Differential Effect of p47^phox and gp91^phox Deficiency on the Course of Pneumococcal Meningitis

Manuela Schaper,¹ Stephen L. Leib,¹ Damian N. Meli,¹ Ralf P. Brandes,² Martin G. Täuber,¹ and Stephan Christen^1*

Institute for Infectious Diseases, University of Berne, 3010 Berne, Switzerland,¹ Institute for Cardiovascular Physiology, Johann Wolfgang Goethe University, 60590 Frankfurt/Main, Germany²

Received 5 December 2002/ Returned for modification 21 January 2003/ Accepted 3 March 2003

Bacterial meningitis is a severe inflammatory disease of the central nervous system and is characterized by massive infiltration of granulocytes into the cerebrospinal fluid (CSF). To assess the role of NADPH oxidase-derived reactive oxygen species (ROS) in pneumococcal meningitis, mice deficient in either the gp91 subunit (essential for functioning of the phagocyte enzyme) or the p47 subunit (essential for functioning of homologous enzymes in nonphagocytic cells) were intracisternally infected with live Streptococcus pneumoniae, and defined disease parameters were measured during the acute stage of infection.

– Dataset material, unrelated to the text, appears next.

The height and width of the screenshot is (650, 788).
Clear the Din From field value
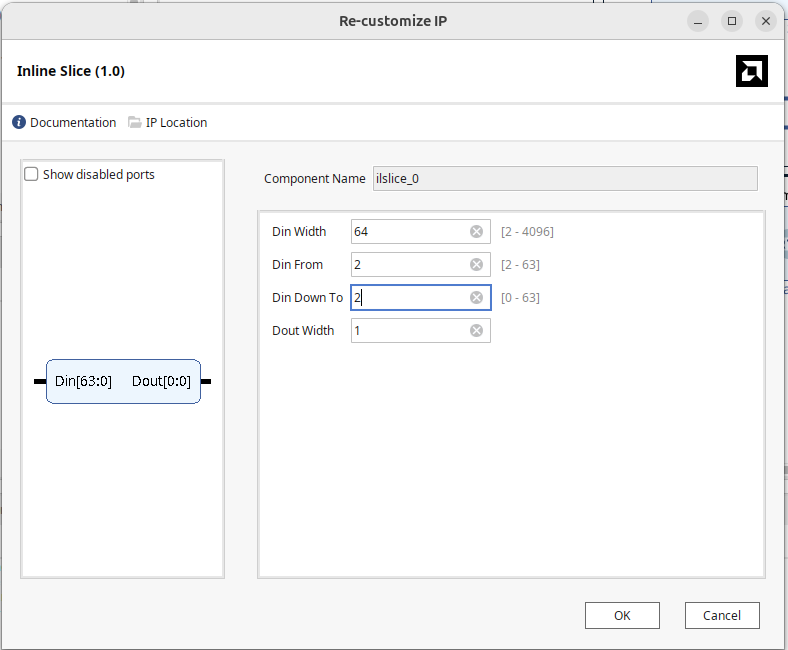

While none of the parameters measured (including CSF bacterial titers) were significantly different in gp91^-/- and wild-type mice, the infection in p47^-/- mice was associated with significantly increased inflammation of the subarachnoid and ventricular space, disruption of the blood-brain barrier, and the presence of interleukin-1ß, tumor necrosis factor alpha, and matrix metalloproteinase 9 in the cortex. These changes were associated with 10-fold-higher CSF bacterial titers in p47^-/- mice than in wild-type mice (P < 0.001). In contrast to infection with live bacteria, the inflammatory response, including CSF leukocytosis, was significantly attenuated in p47^-/- mice (but not gp91^-/- mice) challenged with a fixed number of heat-inactivated pneumococci. Impairment of the host defense appeared to be responsible for the higher bacterial titers in p47^-/- mice. Therefore, these results indicate that ROS generated by a gp91-independent NADPH oxidase(s) are important for establishing an adequate inflammatory response to pneumococcal CSF infection.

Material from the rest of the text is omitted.